READ ALSO: Cybercrime: Nigeria ranks 3rd most attacked country in Africa
However, the bigger problem is at a corporate level, because organisations will often have a security policy that they wouldn’t allow jailbroken devices unto their corporate network, but when you ask them to say how many of these devices are accessing your network, it is very difficult and they don’t know the numbers of devices that are jailbroken or rooted and it is not just the Nigerian market, it is across the continent that there are a lot more jailbroken and rooted devices in circulation. The challenge for an organisation is for them to understand that a different security policy should be placed against these devices but until they can distinguish between a jailbroken device and one that is not, it is very difficult to apply any security policy at a mobile level.
How would you describe the awareness and interest in mobile security in Nigeria?
Nigeria is actually starting to lead the way in mobile security especially at the corporate and government level. I think this is because Nigeria has got this mobile-first mindset and mobile adoption is very high in the country and people like to use mobile and organisations are seeing the benefits of enabling people on the mobile channel.

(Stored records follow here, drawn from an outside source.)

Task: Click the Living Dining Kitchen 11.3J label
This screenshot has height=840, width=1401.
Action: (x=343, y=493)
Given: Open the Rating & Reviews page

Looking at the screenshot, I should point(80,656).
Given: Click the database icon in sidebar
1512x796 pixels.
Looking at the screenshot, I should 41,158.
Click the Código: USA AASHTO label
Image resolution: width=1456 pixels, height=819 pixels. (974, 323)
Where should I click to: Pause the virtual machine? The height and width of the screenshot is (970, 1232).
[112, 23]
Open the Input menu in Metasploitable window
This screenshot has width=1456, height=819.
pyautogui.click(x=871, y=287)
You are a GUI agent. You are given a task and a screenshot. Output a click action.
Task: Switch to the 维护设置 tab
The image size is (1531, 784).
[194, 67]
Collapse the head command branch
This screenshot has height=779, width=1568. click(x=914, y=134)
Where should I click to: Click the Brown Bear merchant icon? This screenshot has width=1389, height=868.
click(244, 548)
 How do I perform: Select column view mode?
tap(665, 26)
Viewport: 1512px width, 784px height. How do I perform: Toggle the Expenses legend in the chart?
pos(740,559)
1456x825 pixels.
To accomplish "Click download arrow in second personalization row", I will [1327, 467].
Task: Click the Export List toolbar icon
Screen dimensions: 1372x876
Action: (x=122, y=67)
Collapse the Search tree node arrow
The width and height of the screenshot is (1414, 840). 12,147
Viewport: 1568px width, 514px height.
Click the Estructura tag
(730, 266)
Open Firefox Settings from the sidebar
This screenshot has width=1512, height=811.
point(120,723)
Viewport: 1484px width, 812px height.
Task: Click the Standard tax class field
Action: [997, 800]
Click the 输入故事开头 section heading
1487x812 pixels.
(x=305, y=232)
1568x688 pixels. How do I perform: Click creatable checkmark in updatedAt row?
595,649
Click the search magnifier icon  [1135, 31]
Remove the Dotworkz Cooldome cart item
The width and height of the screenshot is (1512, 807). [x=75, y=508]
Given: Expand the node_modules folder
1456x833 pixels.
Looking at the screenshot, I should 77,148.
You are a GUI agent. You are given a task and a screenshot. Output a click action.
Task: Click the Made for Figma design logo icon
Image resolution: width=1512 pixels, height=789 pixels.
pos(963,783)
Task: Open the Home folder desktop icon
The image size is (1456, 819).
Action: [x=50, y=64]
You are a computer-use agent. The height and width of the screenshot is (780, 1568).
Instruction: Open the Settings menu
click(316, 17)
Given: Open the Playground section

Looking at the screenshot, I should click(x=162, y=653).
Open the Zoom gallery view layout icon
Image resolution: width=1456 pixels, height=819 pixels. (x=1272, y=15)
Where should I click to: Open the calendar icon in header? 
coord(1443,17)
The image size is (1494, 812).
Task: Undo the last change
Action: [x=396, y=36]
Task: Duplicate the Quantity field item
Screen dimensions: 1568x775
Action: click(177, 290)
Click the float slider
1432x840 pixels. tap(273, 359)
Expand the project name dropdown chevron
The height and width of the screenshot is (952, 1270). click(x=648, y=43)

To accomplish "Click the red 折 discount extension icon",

It increases productivity as employees like to be empowered on the mobile channel. What has been holding them back previously was the fear and lack of understanding of mobile security.
What edge does checkpoint have over other security providers specifically on the mobile channel?
The good thing with checkpoint is that we cover absolutely all types of attacks. We also integrate very closely, companies that spend a lot of money on various security products, we integrate the mobile security products to make sure that we are offering a total solution. We believe in a multi-layer approach to security.